◆ Written instruction ◆
List every formula that the forum thread on associative and commutative operations gives to define the operation * in parts (a) through (e).

◆ Document extract ◆
Associative and Commutative

Question

1. Determine which of the following operations are associative. Determine which are commutative.
   (a) Operation of * on Z (integer) defined by a∗b=a−b.
   (b) Operation of * on R (real numbers) defined by a∗b=a+b+ab.
   (c) Operation of * on Q (rational) defined by a∗b=a+b/5.
   (d) Operation of * on Z×Z defined by (a,b)∗(c,d)=(ad+bc, bd).
   (e) Operation of * on Q^∗ (=Q{0}) defined by a∗b=a/b.

Not asking for the answers but asking which steps should I take or is there a link I can use to understand how to do this. Anything helps!

Answer 1

To prove that the operation $*$ is commutative, you must show that $a*b=b*a$ for all $a$ and $b$.

If you find $a$ and $b$ such that $a*b\ne b*a,$ then you have shown that $*$ is not commutative.

To prove that $*$ is associative, you must show that $(a*b)*c=a*(b*c)$ for all $a,b, $ and $c$.

If you find $a, b, $ and $c$ such that $(a*b)*c\ne a*(b*c)$, then the operation $*$ is not associative.

Answer 2

All you need is to verify the definitions.

For whatever binary operation $*$, if you can prove that $a*b=b*a$ (using general elements, i.e. letters instead of numbers), probably using commutativity of some elementary operations like addition or multiplication or maximum, then $*$ is commutative.
To prove $*$ is not commutative, you only need to provide a specific example of $a, b$ (write numbers this time) such that $a*b\ne b*a$.

The same goes for associativity.

◆ Provided information ◆
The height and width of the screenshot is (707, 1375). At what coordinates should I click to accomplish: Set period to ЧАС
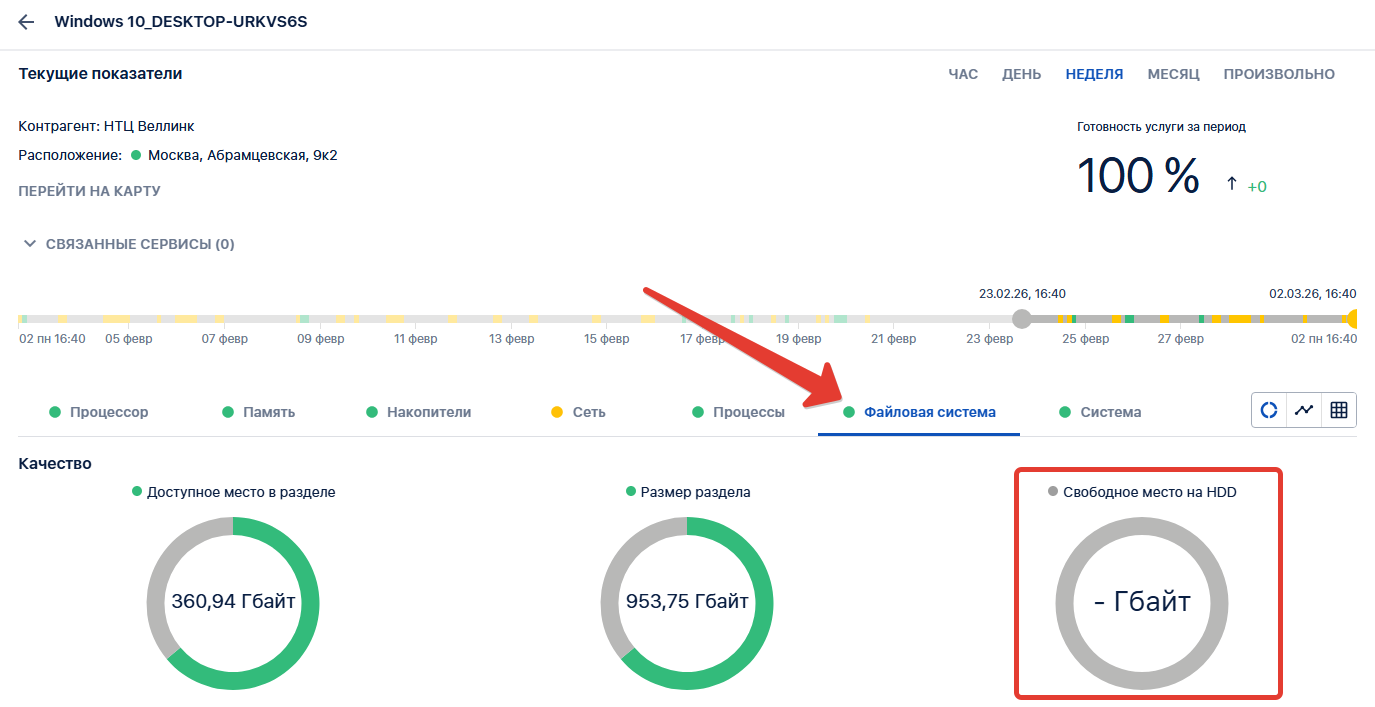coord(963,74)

...

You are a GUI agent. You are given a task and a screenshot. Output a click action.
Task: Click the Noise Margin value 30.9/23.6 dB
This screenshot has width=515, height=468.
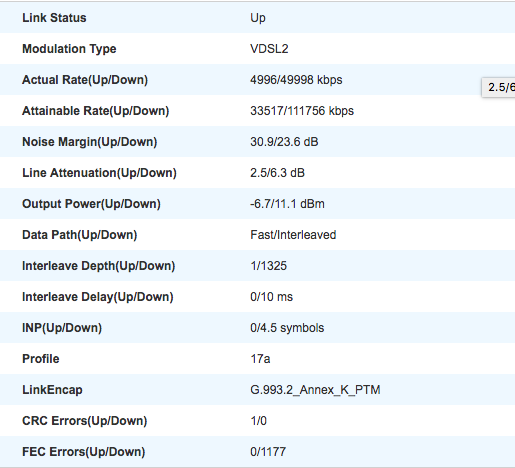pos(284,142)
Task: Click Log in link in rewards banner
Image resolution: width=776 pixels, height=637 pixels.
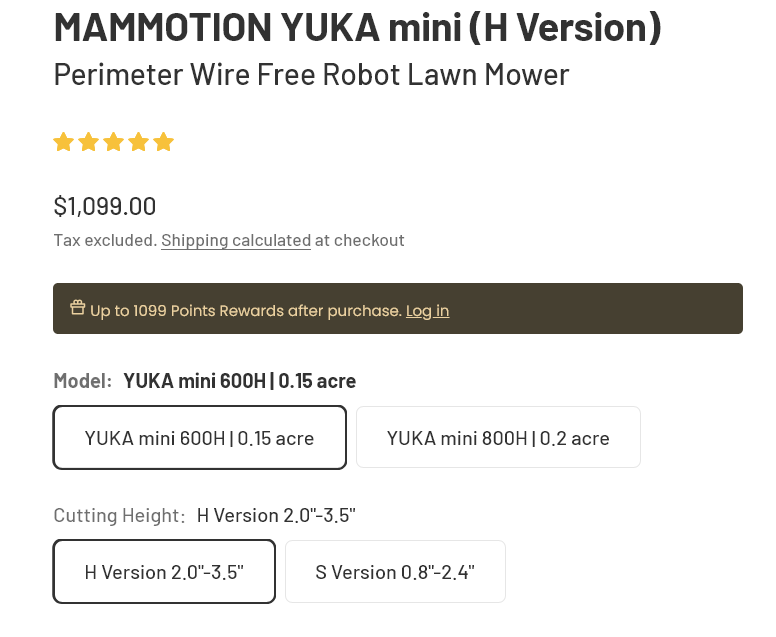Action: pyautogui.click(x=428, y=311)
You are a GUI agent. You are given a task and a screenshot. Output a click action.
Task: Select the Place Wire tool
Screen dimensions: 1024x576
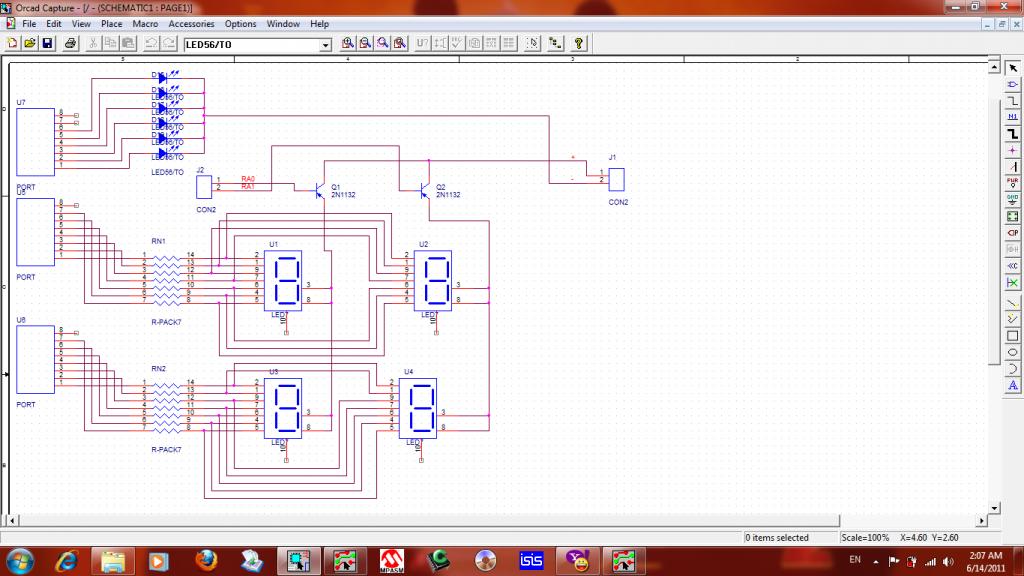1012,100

◆ Full output ◆
- a∗b = a−b
- a∗b = a+b+ab
- a∗b = a+b/5
- (a,b)∗(c,d) = (ad+bc, bd)
- a∗b = a/b